1. Previously assigned scientific goals

Quoting Prof. P.Melchior last report as ICET Director in 1995 we can summarise the tasks ascribed to ICET since 1958 as follows:

- as World Data Centre C, to collect all available measurements on Earth tides;

- to evaluate these data by convenient methods of analysis in order to reduce the very large amount of measurements to a limited number of parameters which should contain all the desired and needed geophysical information;

- to compare the data from different instruments and different stations distributed all over the world, evaluate their precision and accuracy from the point of view of internal errors as well as external errors;

- to help solving the basic problem of calibration by organising reference stations or realising calibration devices;

- to fill gaps in information and data;

- to build a data bank allowing immediate and easy comparison of earth tides parameters with different Earth models and other geodetic and geophysical parameters ;

-to ensure a broad diffusion of the results and information to all interested laboratories and individual scientists.

Of course these goals have to be continuously reactualised and require a close cooperation with all scientists working in the field of tidal research.

For example tidal data analysis has always been one of the main activities of ICET. In the early days, at the very beginning of the computer technology, it was necessary to provide computing facilities for many scientists involved in tidal research. Nowadays everybody is able to process the tidal data on his own Personal Computer. However ICET has still to reprocess the data before their inclusion in the data bank to be sure that no gross error is left in the received data. For the sake of homogeneity we also prefer to include in the data bank, when it is possible, analysis results reprocessed at ICET. It should be noted that ICET did always accept any input format and developed the necessary conversion software. Now PRETERNA is the most widely used standard exchange format.

The main problem in data preprocessing has always been the correction of spikes and tares. When analog records had to be manually digitised the human eye was able to « smooth » the curves when taking hourly readings. The digital data acquisition systems

require a higher sampling rate, at least one value per minute, and automatic softwares for the data smoothing and jumps correction. Decimation filters are required for extracting the hourly readings for tidal analysis. ICET is currently using different softwares for tidal data preprocessing and analysis.

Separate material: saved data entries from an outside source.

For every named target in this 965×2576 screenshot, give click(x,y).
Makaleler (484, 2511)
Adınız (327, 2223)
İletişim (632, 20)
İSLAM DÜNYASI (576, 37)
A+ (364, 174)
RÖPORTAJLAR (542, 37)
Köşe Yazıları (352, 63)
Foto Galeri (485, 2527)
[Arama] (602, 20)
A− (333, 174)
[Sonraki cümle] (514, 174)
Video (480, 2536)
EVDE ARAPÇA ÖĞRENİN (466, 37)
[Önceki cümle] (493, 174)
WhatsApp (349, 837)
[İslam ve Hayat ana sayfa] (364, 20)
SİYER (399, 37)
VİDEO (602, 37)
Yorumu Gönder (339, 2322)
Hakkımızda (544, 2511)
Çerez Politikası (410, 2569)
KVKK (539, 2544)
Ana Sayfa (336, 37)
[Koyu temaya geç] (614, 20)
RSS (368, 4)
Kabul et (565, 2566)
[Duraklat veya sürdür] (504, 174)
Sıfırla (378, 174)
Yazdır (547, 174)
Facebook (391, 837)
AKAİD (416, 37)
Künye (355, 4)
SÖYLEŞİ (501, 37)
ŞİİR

The data storage and exchange are also drastically modified. Starting from listings that we had to encode on punched cards we are now exchanging by FTP digital data that will be stored on CD-ROM’s. The ICET data base has proved to be very useful for the data providers themselves as observations lost or destroyed in their home institution were retrieved at ICET. It is important to note that all data stored have been reevaluated. All analysis results are kept in a special data bank. Its version DB92 included as much as 360 stations for gravity tides and around 50 stations for tilt and strain. For each station we provide not only the tidal factors but also oceanic loading and relevant geophysical parameters. Its content is available on request.

In the last decades ICET brought a significant contribution to tidal gravity observations through the so called « Trans World Tidal Gravity Profiles »(TWP). This effort was launched in close cooperation with the Royal Observatory of Belgium. All participating instruments were intercompared in the Brussels reference station. The 136 stations occupied between 1973 and 1991 form the core of the tidal data bank. This project gave also the opportunity to many scientists to start tidal observations in their own country.

Oceanic loading is the main additional signal from geophysical origin which is perturbing the body tides. Since 1980 ICET adopted the Schwiderski cotidal maps as a working standard. We are now currently using the most recent oceanic models for tidal loading computations. Special attention was paid also to the evaluation of the atmospheric pressure effects.

2. Main Commitments for the future

It appears first that most geodetic measurements are affected by earth tides, as at the centimetric level the tidal displacement of the station is no more negligible. It will thus remain an important task for ICET to provide algorithms for tidal computation or analysis. For example the geophysicists, such as seismologists or volcanologists, who are measuring crustal deformations for natural hazards monitoring, are now conscious of the necessity of dealing properly with the tidal signals. In a similar way absolute gravity measurements require accurate tidal corrections that should take into account the local tidal parameters. These parameters have to be computed including oceanic tidal loading effects or even require in situ tidal gravity observations.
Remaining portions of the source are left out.